(Item coordinate data)
• • • •

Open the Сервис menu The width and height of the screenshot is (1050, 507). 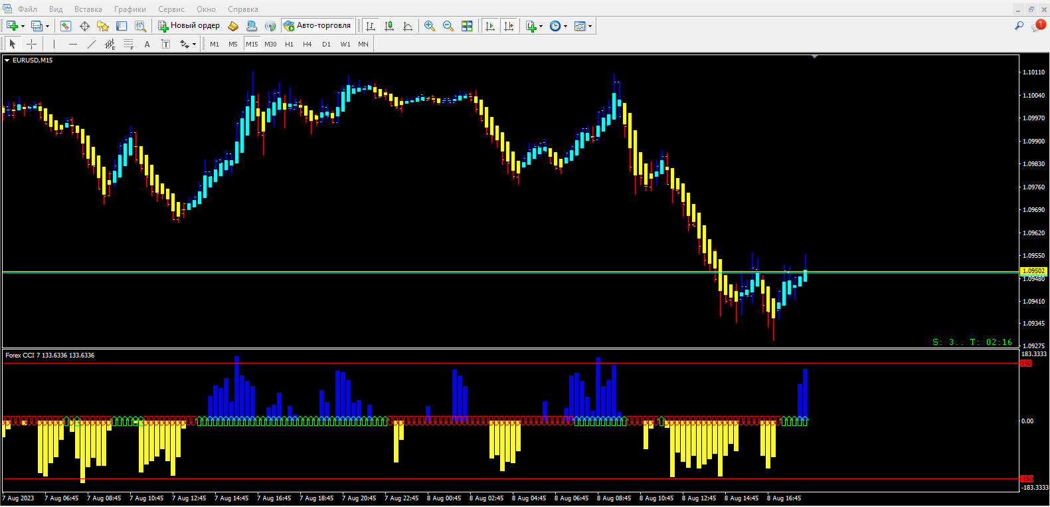(x=171, y=9)
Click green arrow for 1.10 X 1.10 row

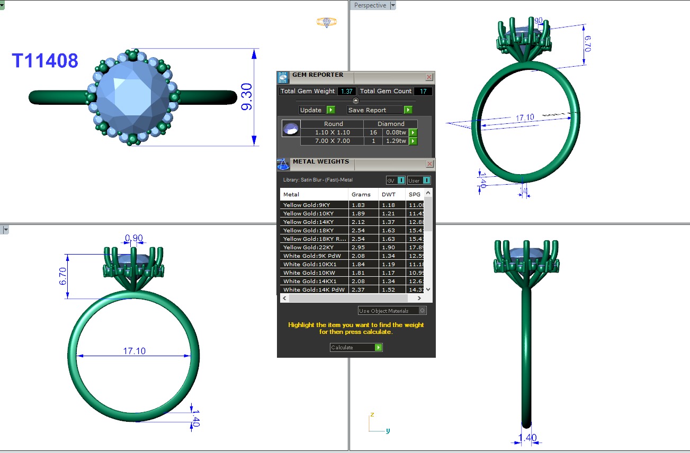point(413,132)
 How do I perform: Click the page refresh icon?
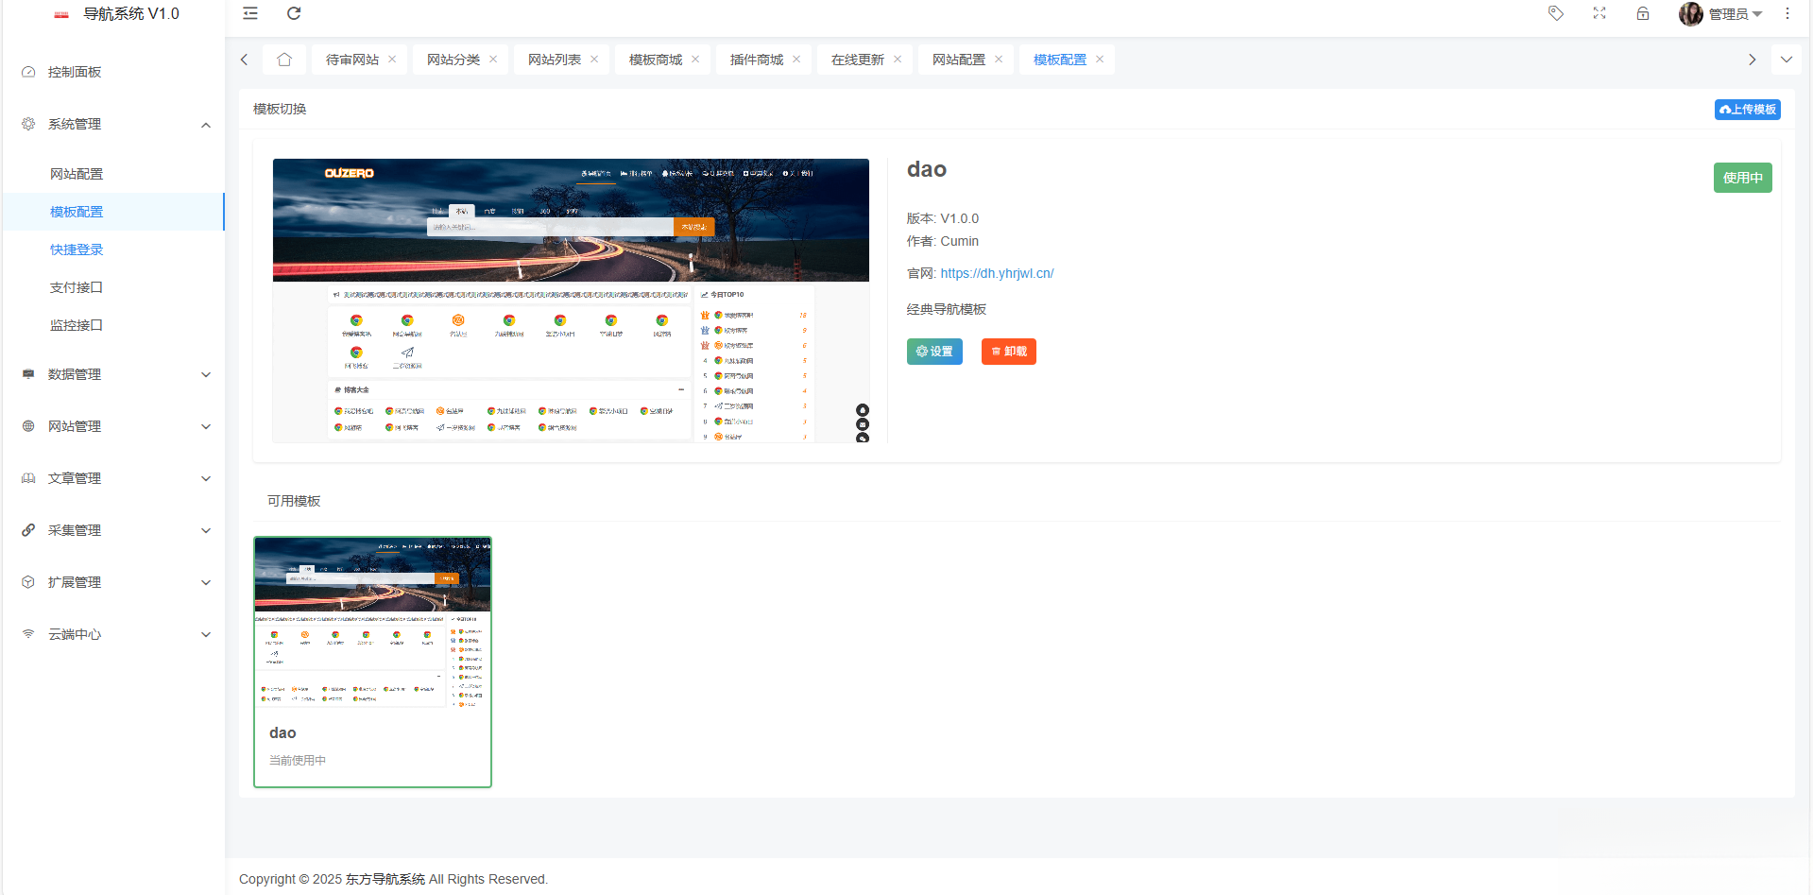click(x=294, y=13)
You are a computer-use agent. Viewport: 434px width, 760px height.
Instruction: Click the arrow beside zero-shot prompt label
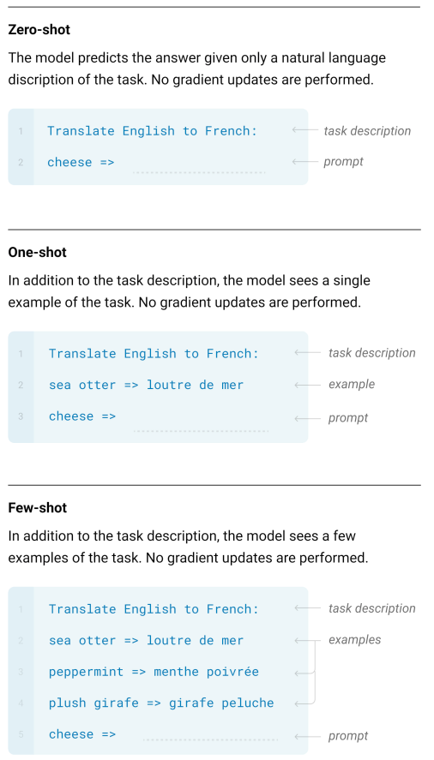point(304,161)
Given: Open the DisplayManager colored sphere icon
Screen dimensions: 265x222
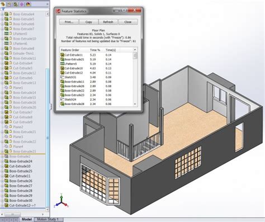Looking at the screenshot, I should pos(29,4).
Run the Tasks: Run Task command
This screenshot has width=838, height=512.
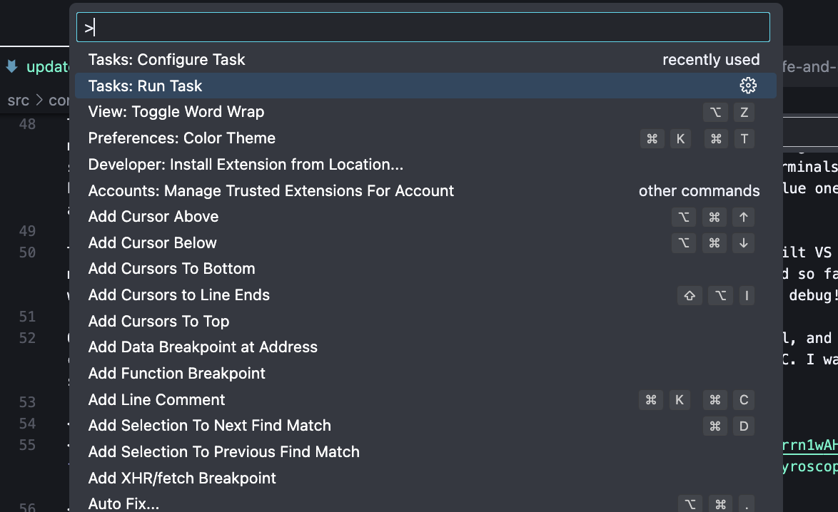146,86
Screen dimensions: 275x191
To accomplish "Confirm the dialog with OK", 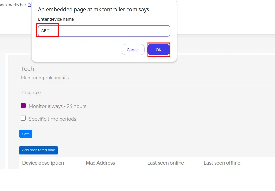I will pyautogui.click(x=159, y=50).
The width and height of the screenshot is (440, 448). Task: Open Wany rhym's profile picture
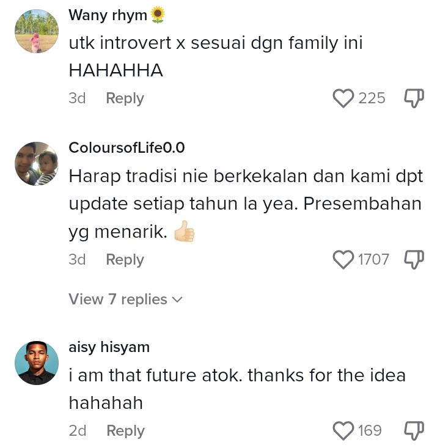(37, 31)
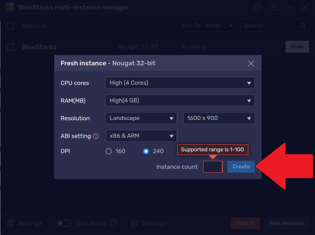Open Settings via the gear icon
315x235 pixels.
point(134,223)
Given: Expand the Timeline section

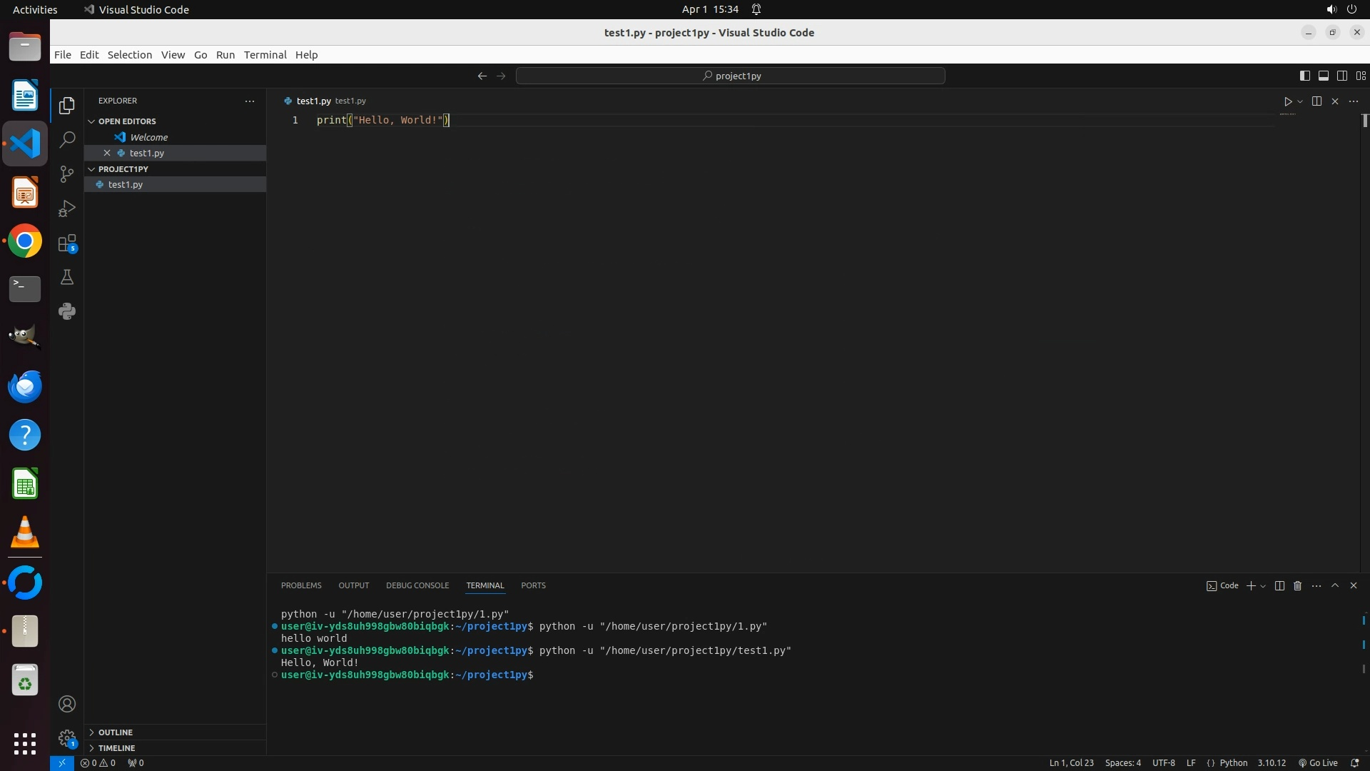Looking at the screenshot, I should coord(116,748).
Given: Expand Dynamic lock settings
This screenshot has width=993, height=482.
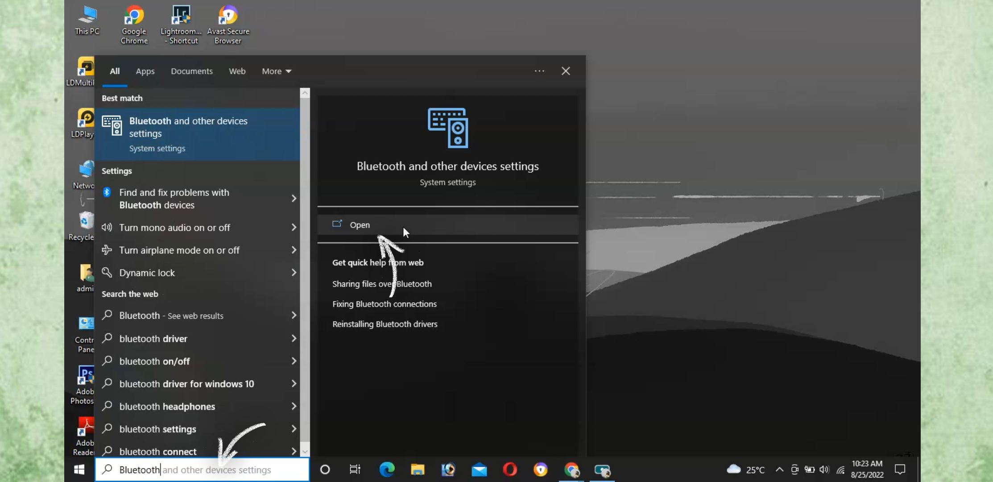Looking at the screenshot, I should click(293, 272).
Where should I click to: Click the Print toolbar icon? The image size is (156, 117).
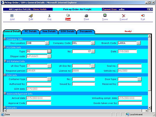click(86, 16)
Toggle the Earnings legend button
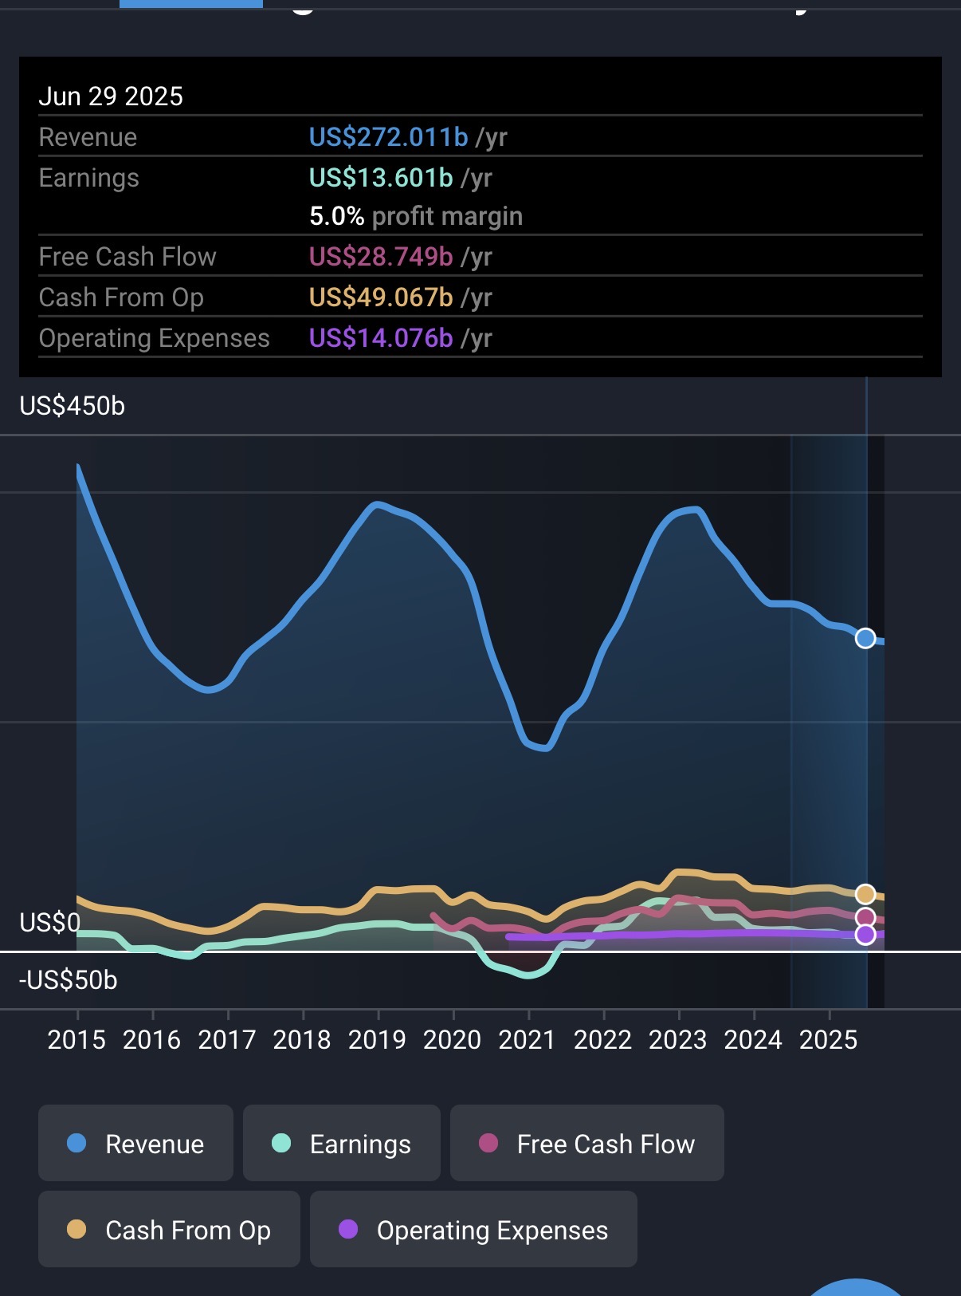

• • • •

**Exercise details**
Can you copy out word for word the stretch from the line containing "Given: Expand the Timeline section" through the last of the lines, leaving the pictures out?

**Task solution**
Given: Expand the Timeline section

Looking at the screenshot, I should coord(116,748).
Given: Expand Dynamic lock settings
This screenshot has width=993, height=482.
Looking at the screenshot, I should click(293, 272).
Where should I click to: Click the Print toolbar icon? The image size is (156, 117).
click(86, 16)
Toggle the Earnings legend button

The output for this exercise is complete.